### Provided data
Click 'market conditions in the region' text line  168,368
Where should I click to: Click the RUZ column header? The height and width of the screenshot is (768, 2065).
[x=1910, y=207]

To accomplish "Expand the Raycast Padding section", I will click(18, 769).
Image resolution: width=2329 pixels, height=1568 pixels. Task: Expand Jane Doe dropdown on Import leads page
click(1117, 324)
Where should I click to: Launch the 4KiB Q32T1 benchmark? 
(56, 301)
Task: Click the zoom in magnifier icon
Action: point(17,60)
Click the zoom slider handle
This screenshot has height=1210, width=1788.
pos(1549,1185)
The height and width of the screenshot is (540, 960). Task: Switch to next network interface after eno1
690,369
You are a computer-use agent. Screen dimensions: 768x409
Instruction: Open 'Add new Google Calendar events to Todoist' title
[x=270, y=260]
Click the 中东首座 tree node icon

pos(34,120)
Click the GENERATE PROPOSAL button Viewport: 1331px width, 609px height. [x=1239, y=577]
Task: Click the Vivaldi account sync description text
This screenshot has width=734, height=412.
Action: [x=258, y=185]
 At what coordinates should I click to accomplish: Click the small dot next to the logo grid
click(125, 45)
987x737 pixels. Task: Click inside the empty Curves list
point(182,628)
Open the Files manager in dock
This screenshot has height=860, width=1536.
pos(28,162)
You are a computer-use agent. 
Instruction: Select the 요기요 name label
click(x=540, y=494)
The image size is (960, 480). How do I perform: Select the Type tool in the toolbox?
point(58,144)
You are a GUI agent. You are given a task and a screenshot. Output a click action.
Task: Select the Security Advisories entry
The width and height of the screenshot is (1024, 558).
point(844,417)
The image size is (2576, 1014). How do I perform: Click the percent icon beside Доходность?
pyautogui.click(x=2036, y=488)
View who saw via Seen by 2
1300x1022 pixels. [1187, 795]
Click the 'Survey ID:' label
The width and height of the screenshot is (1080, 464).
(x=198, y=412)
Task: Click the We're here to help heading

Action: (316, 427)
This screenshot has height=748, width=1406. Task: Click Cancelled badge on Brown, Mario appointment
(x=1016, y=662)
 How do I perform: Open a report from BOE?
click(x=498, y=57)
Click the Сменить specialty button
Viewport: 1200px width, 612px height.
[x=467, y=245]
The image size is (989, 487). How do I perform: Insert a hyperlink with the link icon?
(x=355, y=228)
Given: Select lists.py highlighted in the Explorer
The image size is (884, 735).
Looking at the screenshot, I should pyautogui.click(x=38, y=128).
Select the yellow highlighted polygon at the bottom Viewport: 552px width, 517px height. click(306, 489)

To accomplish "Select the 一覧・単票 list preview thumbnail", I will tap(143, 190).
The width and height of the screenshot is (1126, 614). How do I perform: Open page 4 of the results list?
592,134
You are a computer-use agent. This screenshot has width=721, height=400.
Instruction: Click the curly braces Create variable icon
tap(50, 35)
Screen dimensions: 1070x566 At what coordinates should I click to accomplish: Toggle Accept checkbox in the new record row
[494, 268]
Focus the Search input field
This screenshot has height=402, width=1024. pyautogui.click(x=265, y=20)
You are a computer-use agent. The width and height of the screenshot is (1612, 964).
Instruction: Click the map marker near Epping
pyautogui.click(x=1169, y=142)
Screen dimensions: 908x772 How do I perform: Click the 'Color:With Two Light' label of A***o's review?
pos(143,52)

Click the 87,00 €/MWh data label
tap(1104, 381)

### What you have to do
If a line of the records above contains the word "highlighted", count it; then give the total and nothing more.

### Answer to the problem
2